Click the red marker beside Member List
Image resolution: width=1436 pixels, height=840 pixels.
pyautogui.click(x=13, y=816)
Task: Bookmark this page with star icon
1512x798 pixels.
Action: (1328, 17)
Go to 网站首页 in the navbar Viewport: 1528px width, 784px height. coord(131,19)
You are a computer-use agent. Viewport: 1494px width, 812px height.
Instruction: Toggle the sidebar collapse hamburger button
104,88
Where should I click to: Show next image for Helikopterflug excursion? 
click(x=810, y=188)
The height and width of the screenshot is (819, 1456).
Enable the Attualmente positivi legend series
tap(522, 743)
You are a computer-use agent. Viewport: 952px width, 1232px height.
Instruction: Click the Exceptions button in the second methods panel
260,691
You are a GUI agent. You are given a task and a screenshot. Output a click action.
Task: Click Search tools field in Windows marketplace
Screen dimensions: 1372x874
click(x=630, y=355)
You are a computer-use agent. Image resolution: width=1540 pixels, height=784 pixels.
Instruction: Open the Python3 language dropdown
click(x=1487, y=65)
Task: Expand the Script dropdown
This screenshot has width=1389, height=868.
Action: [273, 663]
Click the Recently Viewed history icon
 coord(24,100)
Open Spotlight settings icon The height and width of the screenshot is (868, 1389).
+--
EXERCISE PROMPT: Would you output the entire listing exactly as written?

RESULT OF THE EXERCISE:
Click the red marker beside Member List
Image resolution: width=1436 pixels, height=840 pixels.
pyautogui.click(x=13, y=816)
Task: Bookmark this page with star icon
1512x798 pixels.
Action: (1328, 17)
Go to 网站首页 in the navbar Viewport: 1528px width, 784px height. coord(131,19)
You are a computer-use agent. Viewport: 1494px width, 812px height.
Instruction: Toggle the sidebar collapse hamburger button
104,88
Where should I click to: Show next image for Helikopterflug excursion? 
click(x=810, y=188)
The height and width of the screenshot is (819, 1456).
Enable the Attualmente positivi legend series
tap(522, 743)
You are a computer-use agent. Viewport: 952px width, 1232px height.
Instruction: Click the Exceptions button in the second methods panel
260,691
You are a GUI agent. You are given a task and a screenshot. Output a click action.
Task: Click Search tools field in Windows marketplace
Screen dimensions: 1372x874
click(x=630, y=355)
You are a computer-use agent. Image resolution: width=1540 pixels, height=784 pixels.
Instruction: Open the Python3 language dropdown
click(x=1487, y=65)
Task: Expand the Script dropdown
This screenshot has width=1389, height=868.
Action: [273, 663]
Click the Recently Viewed history icon
 coord(24,100)
Open Spotlight settings icon The height and width of the screenshot is (868, 1389).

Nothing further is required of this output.